#### What this task involves:
The result should be the listing below restated word for word, with images left out.

.....

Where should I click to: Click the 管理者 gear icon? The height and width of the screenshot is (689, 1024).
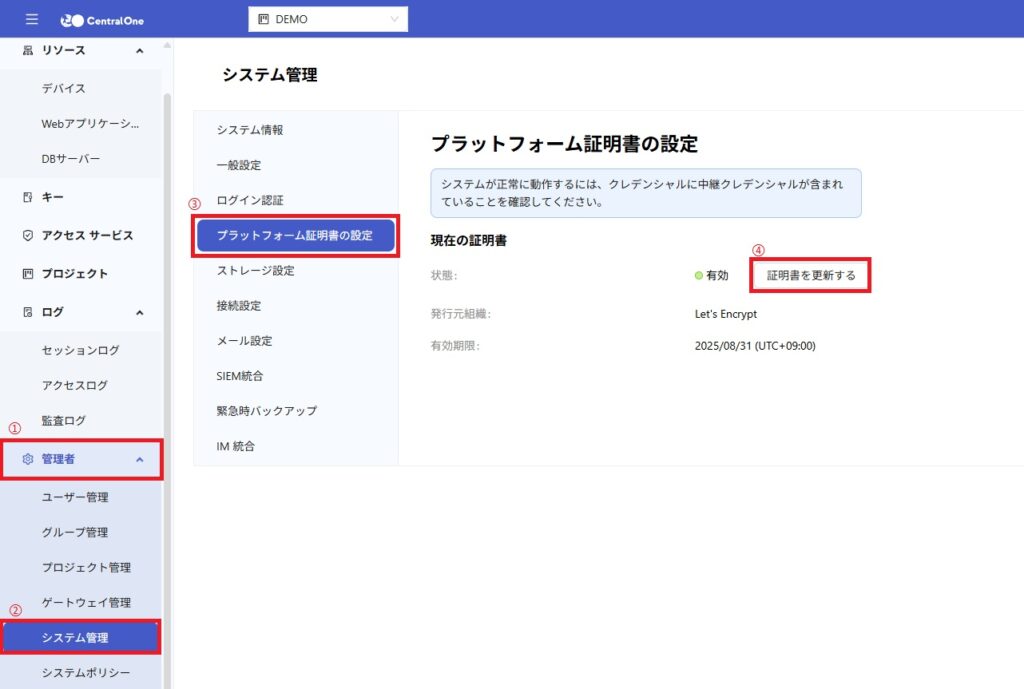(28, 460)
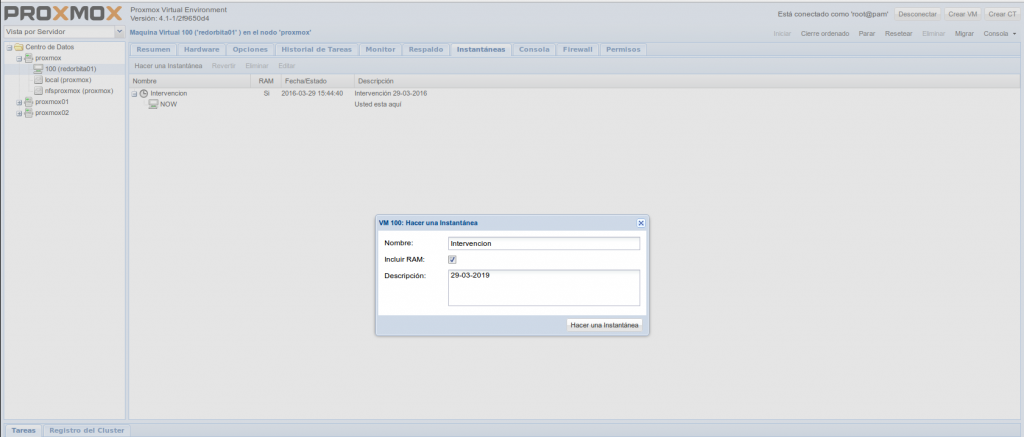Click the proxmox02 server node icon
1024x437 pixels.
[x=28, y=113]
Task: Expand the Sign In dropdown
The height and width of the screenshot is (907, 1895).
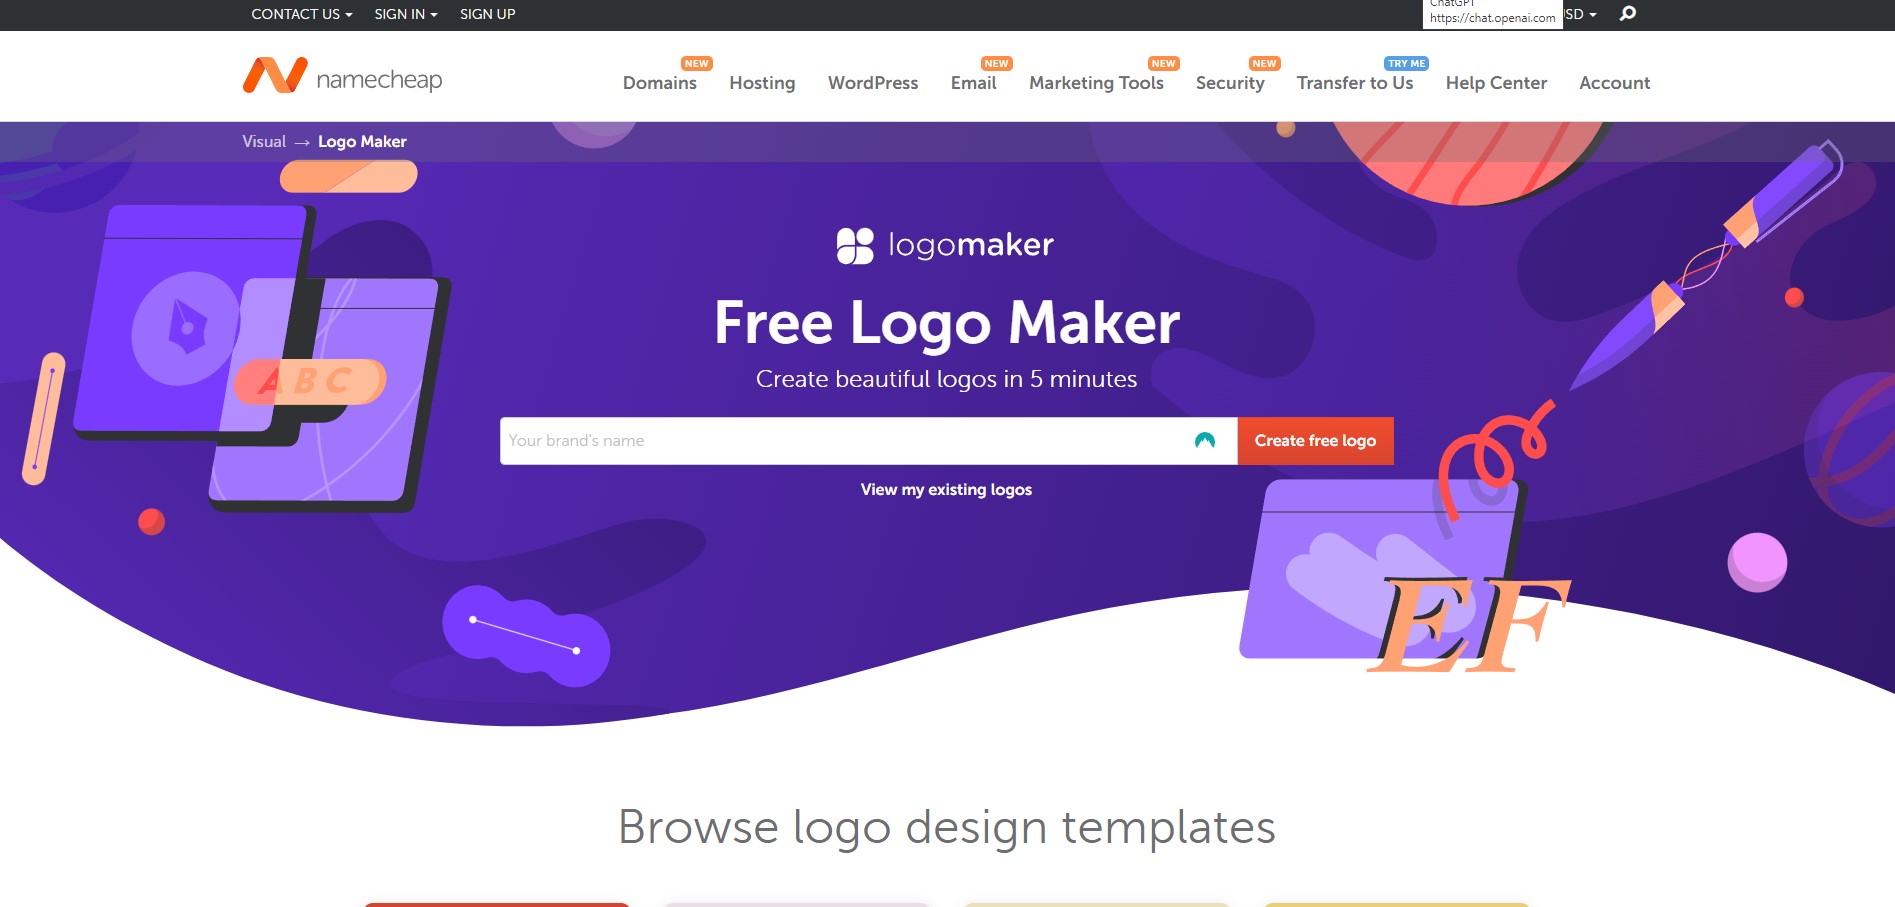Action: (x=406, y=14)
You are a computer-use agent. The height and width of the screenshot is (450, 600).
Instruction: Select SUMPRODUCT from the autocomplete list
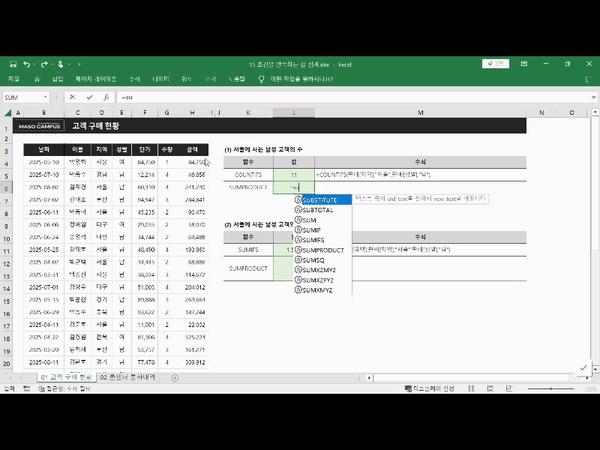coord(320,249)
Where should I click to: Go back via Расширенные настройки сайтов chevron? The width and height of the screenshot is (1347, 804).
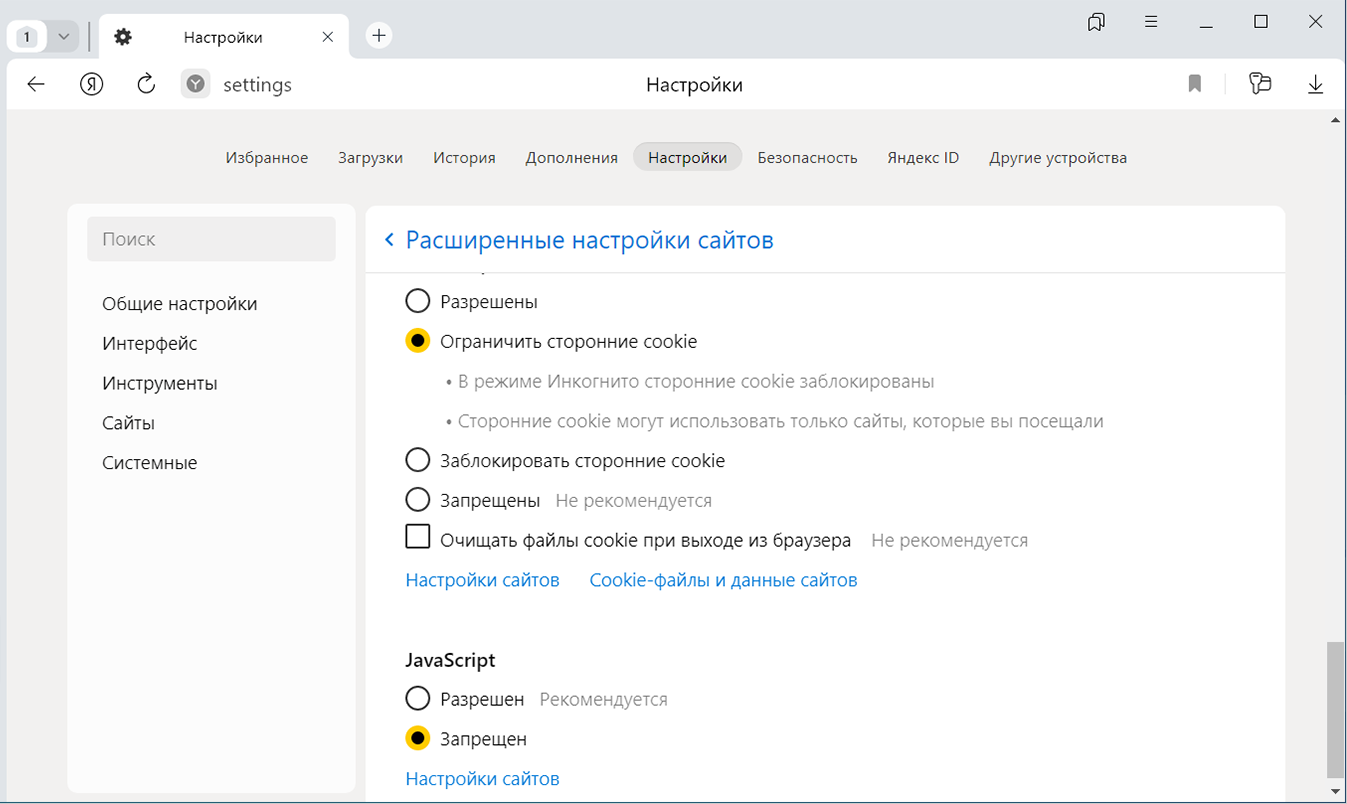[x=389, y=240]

.....

#### Output of the task:
Where should I click to: Click the 管理者 gear icon? The height and width of the screenshot is (689, 1024).
(28, 460)
Click the proxmox02 server node icon
1024x437 pixels.
[x=28, y=113]
Task: Expand the Sign In dropdown
The height and width of the screenshot is (907, 1895).
Action: (x=406, y=14)
You are a computer-use agent. The height and width of the screenshot is (450, 600).
Instruction: Select SUMPRODUCT from the autocomplete list
coord(320,249)
Where should I click to: Go back via Расширенные настройки сайтов chevron? The width and height of the screenshot is (1347, 804).
[x=389, y=240]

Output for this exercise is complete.